◆ Requirement
The answer is an exact copy of the lines from the one with "Task: Click the Server Name text field" to the end of the listing below, pictures left out.
-=-=-=-=-
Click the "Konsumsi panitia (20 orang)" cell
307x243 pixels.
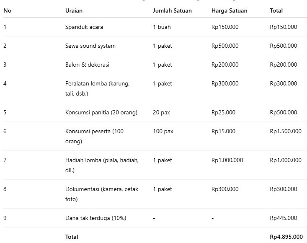coord(101,112)
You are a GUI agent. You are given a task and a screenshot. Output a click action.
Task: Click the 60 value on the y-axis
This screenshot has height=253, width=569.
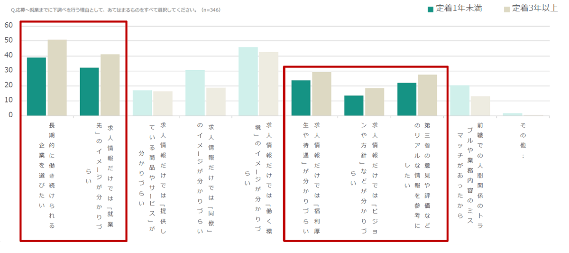tap(9, 26)
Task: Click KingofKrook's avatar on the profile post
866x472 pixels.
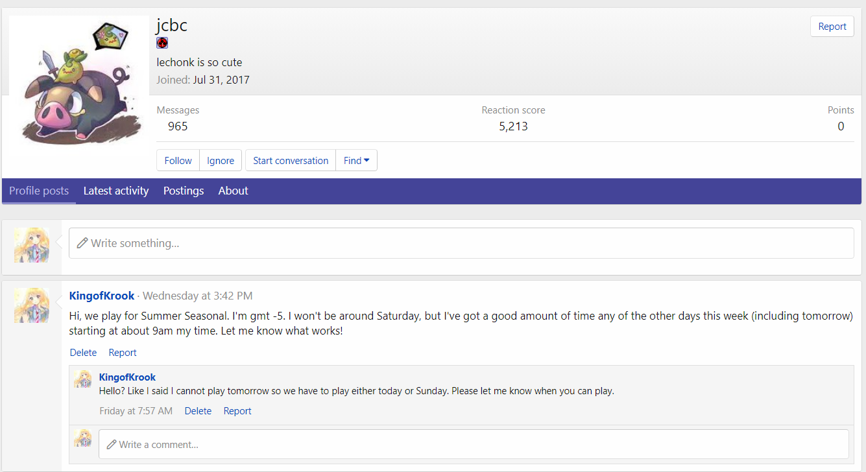Action: pos(32,305)
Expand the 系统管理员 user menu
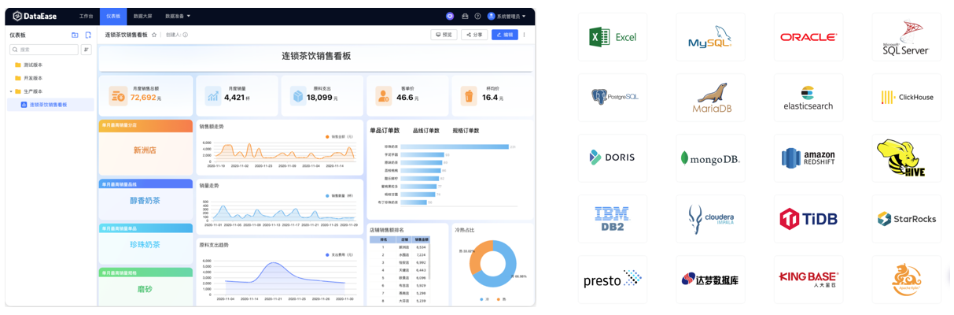 pos(506,16)
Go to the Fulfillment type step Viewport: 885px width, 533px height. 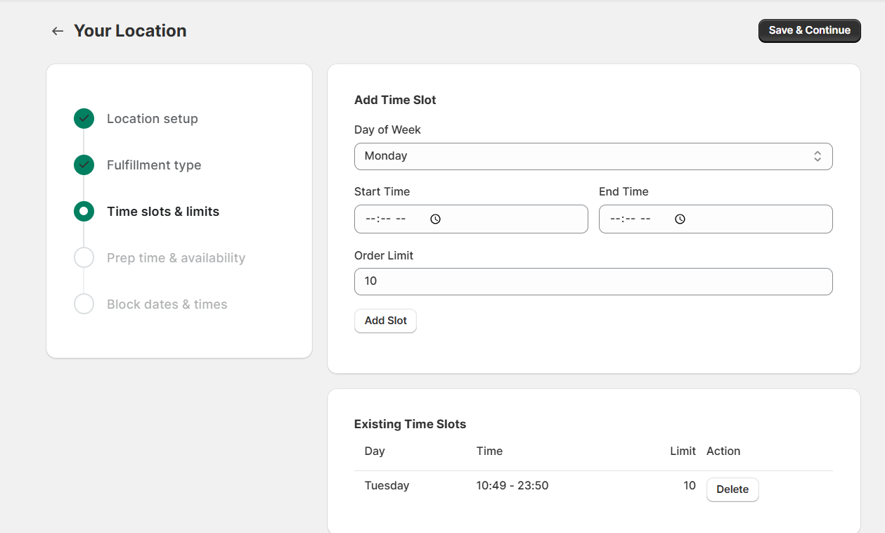154,165
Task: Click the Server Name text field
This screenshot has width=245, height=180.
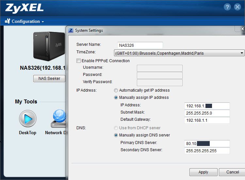Action: tap(140, 45)
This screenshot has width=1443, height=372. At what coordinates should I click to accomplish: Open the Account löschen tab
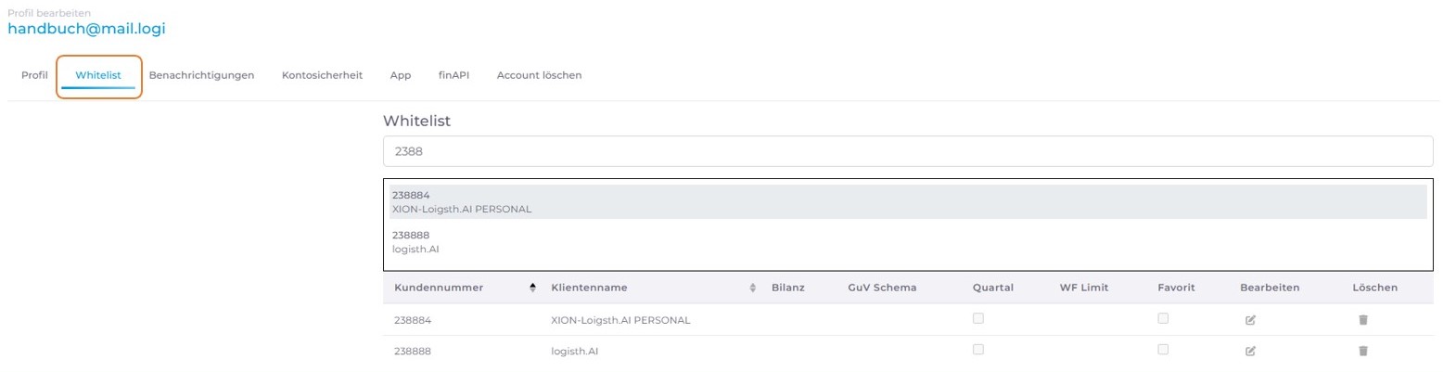(539, 75)
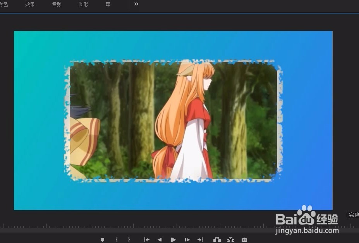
-=-=-=-=-
◆ Answer to this problem
Task: Click the Server Name text field
This screenshot has width=245, height=180.
Action: tap(140, 45)
This screenshot has width=1443, height=372. At what coordinates should I click to accomplish: Open the Account löschen tab
(539, 75)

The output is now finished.